* Task statement *
Can you print the data exactly and leave out each image?

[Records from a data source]
§
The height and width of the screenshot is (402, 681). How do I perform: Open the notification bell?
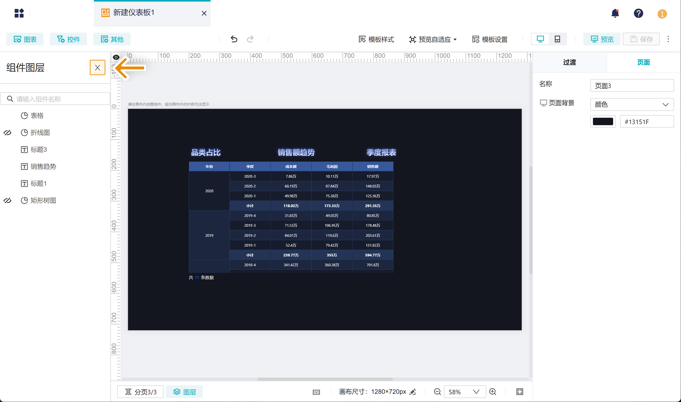[x=615, y=13]
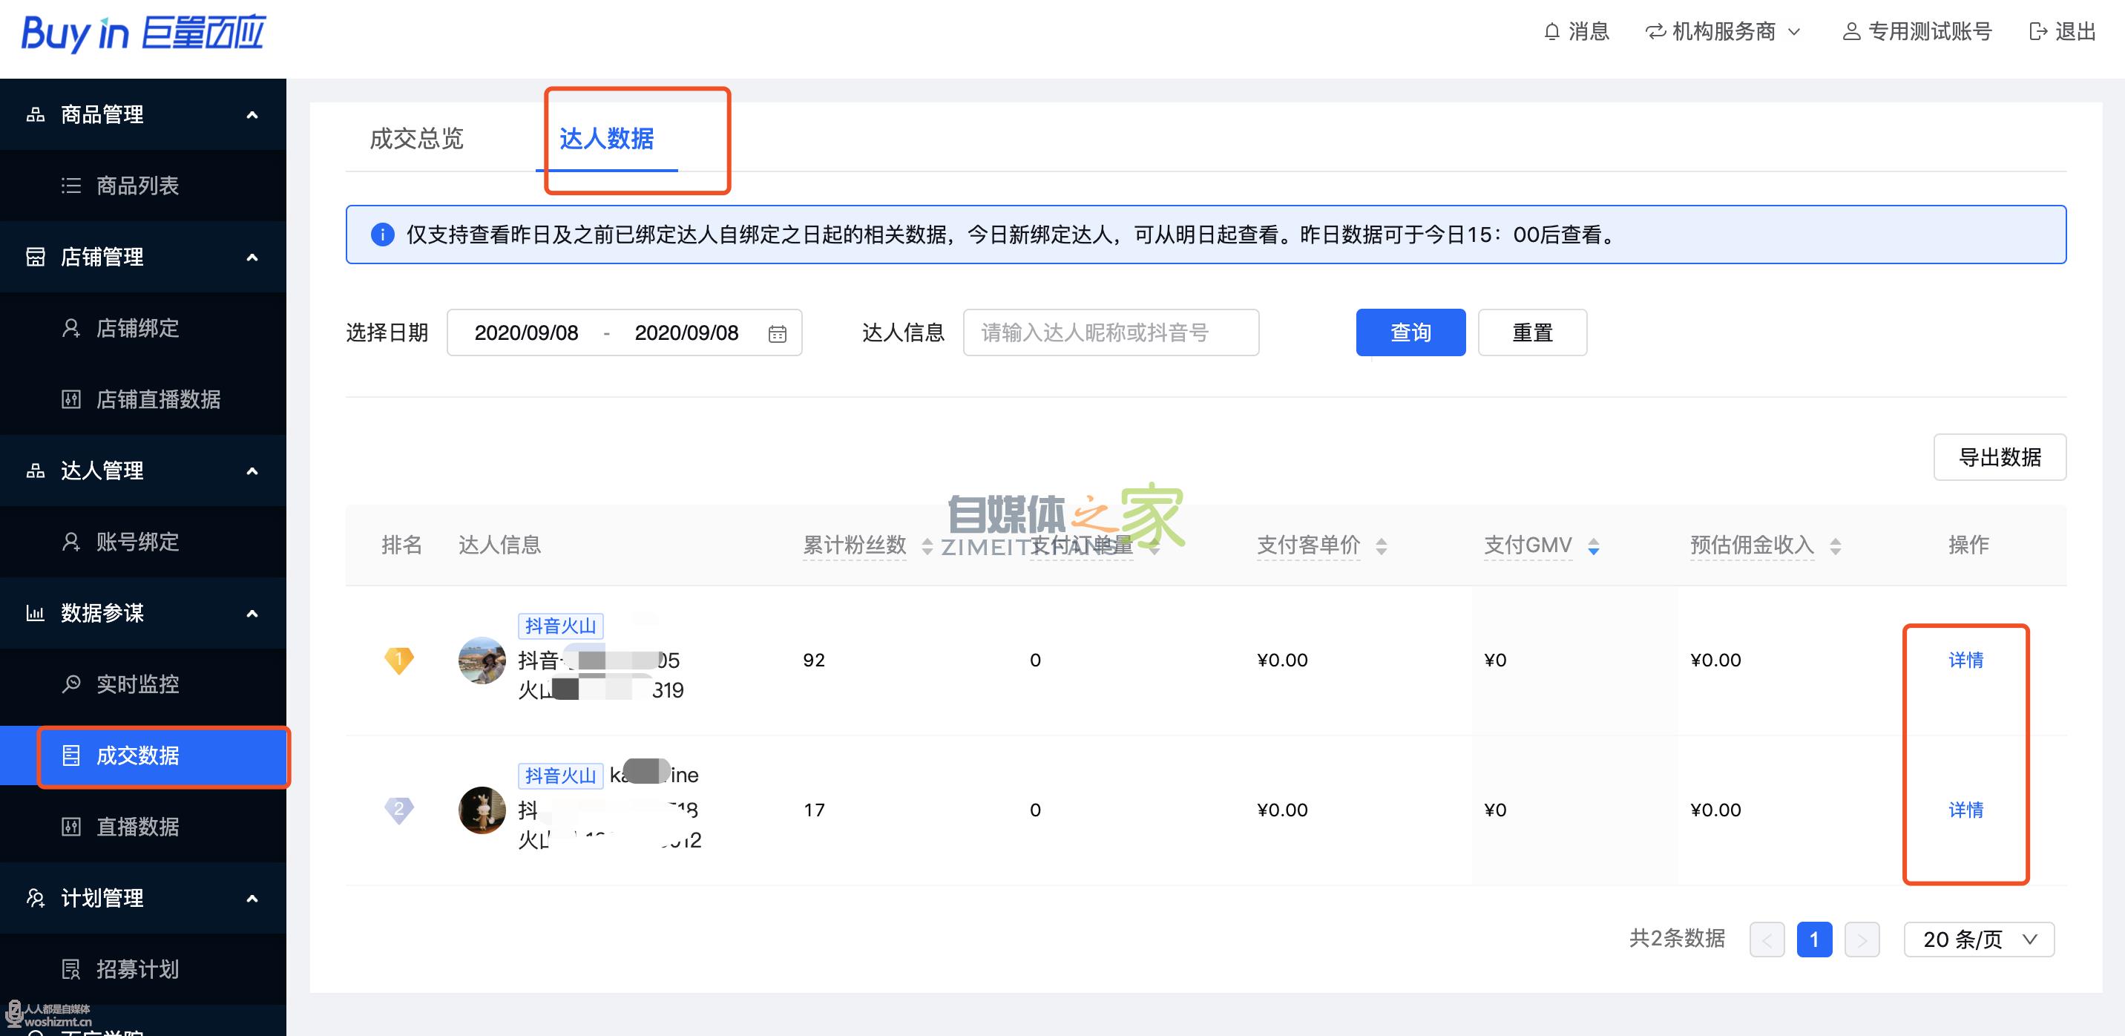Click the 查询 button
Image resolution: width=2125 pixels, height=1036 pixels.
point(1410,332)
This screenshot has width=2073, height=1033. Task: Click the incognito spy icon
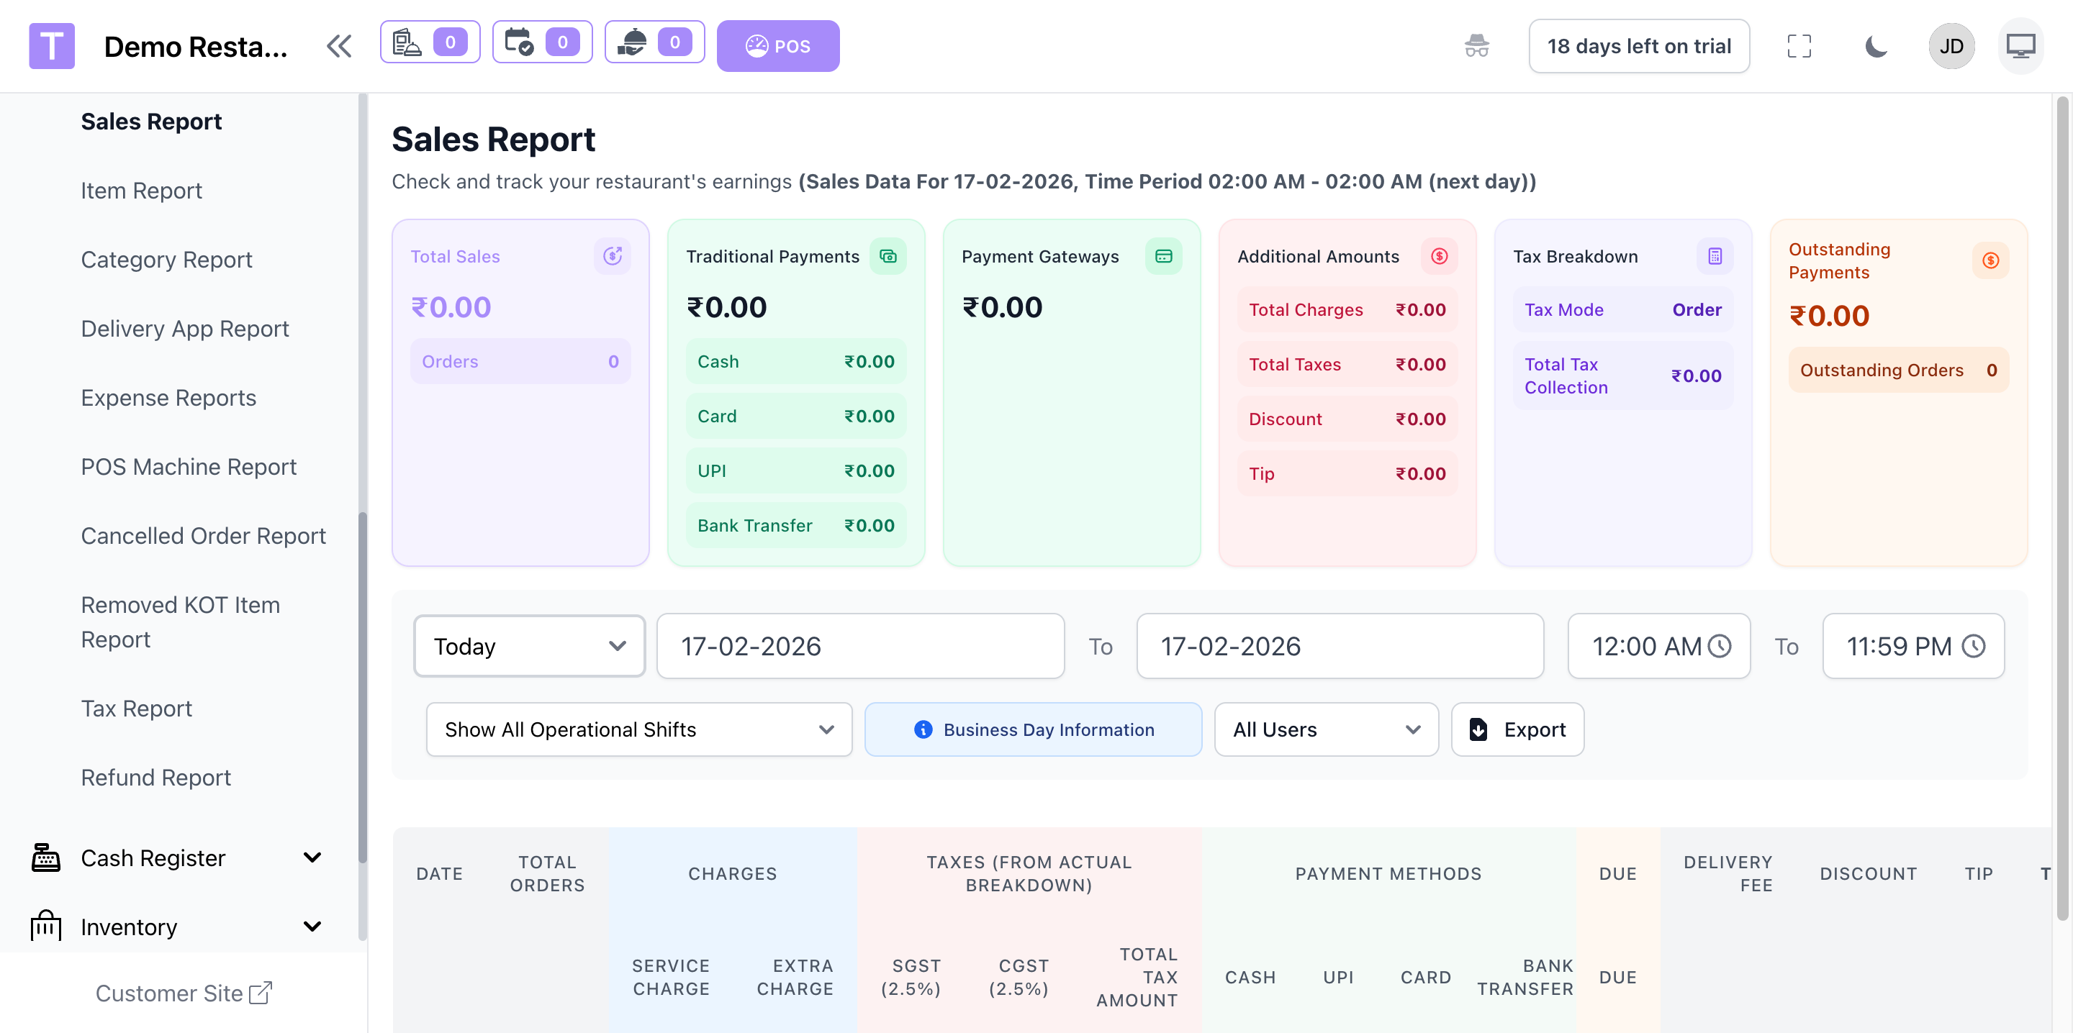[x=1476, y=46]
§
* Exercise result *
The height and width of the screenshot is (402, 681). How do I perform: Open the notification bell?
[x=615, y=13]
Click the 查询 button
Image resolution: width=2125 pixels, height=1036 pixels.
point(1410,332)
This screenshot has width=2073, height=1033. Task: Click the incognito spy icon
[x=1476, y=46]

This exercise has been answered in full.